10. De processen-verbaal geven geen inzicht waar vooraankondigingsborden zijn geplaatst. Foto's van vooraankondigingsborden zijn niet bijgevoegd. Gelet hierop kan niet worden vastgesteld dat ter plaatse een vooraankondigingsbord is geplaatst dat de betrokkene gepasseerd moet zijn.

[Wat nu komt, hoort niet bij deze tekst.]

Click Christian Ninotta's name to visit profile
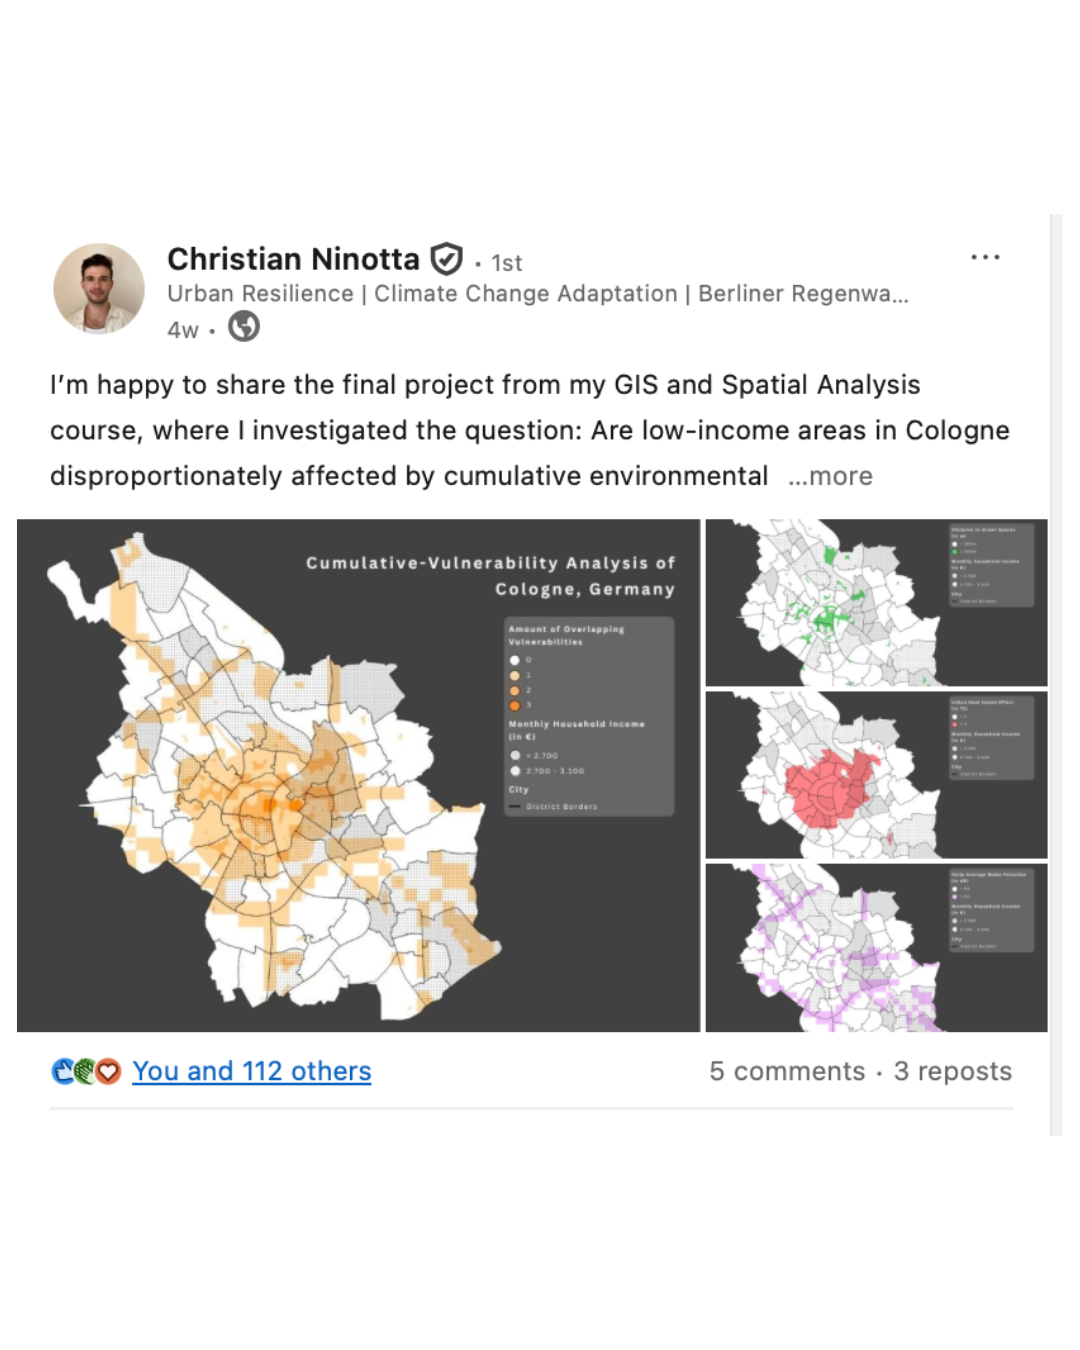The width and height of the screenshot is (1080, 1350). click(293, 258)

11. De vraag waarvoor het hof zich ziet gesteld is of hier sprake is van een fuik in de zin van het Beleidskader. Daarvan is sprake als bestuurders bijna gedwongen worden de geslotenverklaring te negeren. Dat, zoals de gemachtigde heeft gesteld, het bord met de geslotenverklaring zelf niet is geplaatst op een kruispunt waar men eventueel nog rechts- of linksaf zou kunnen slaan, maakt op zichzelf niet dat sprake is van een fuik in de zin van het beleidskader. Dat hier bestuurders bijna gedwongen worden de geslotenverklaring te negeren, heeft de gemachtigde niet gesteld. Het hof heeft hiervoor ook geen aanknopingspunten kunnen vinden. Kennisneming van algemeen toegankelijke informatie op Google Streetview leert dat de rijbaan ter plaatse, vanaf het moment dat het bord geslotenverklaring zichtbaar is, breed genoeg is om zonder steken op de weg
(de Bagijnenstraat) te keren, eventueel met behulp van de ruimte in en bij de aldaar -aan de linkerzijde van de Bagijnenstraat- aanwezige parkeergarage. Van een fuik waardoor bestuurders bijna gedwongen worden de geslotenverklaring te negeren, is geen sprake.
12. Dat niet kan worden vastgesteld dat ter plaatse een vooraankondigingsbord is geplaatst betekent derhalve niet dat sprake is van strijd met het Beleidskader. Artikel 4:84 Awb is niet geschonden. Het verweer faalt.
13. Gelet op de arresten van het hof van 28 april 2020 (vindplaats op rechtspraak.nl: ECLI:NL:GHARL:2020:3336) en 1 april 2021 (ECLI:NL:GHARL:2021:1786), is er in dit geval geen aanleiding voor een proceskostenvergoeding. Daarom hoeft het bezwaar tegen de beslissing van de kantonrechter op het verzoek om proceskostenvergoeding geen bespreking.
14. Het hof zal de beslissing van de kantonrechter bevestigen en het verzoek om toekenning van een proceskostenvergoeding in hoger beroep afwijzen.

De beslissing

Het gerechtshof:
bevestigt de beslissing van de kantonrechter;
wijst het verzoek om vergoeding van proceskosten af.
Dit arrest is gewezen door mr. Van Schuijlenburg, in tegenwoordigheid van mr. Smeitink als griffier en op een openbare zitting uitgesproken.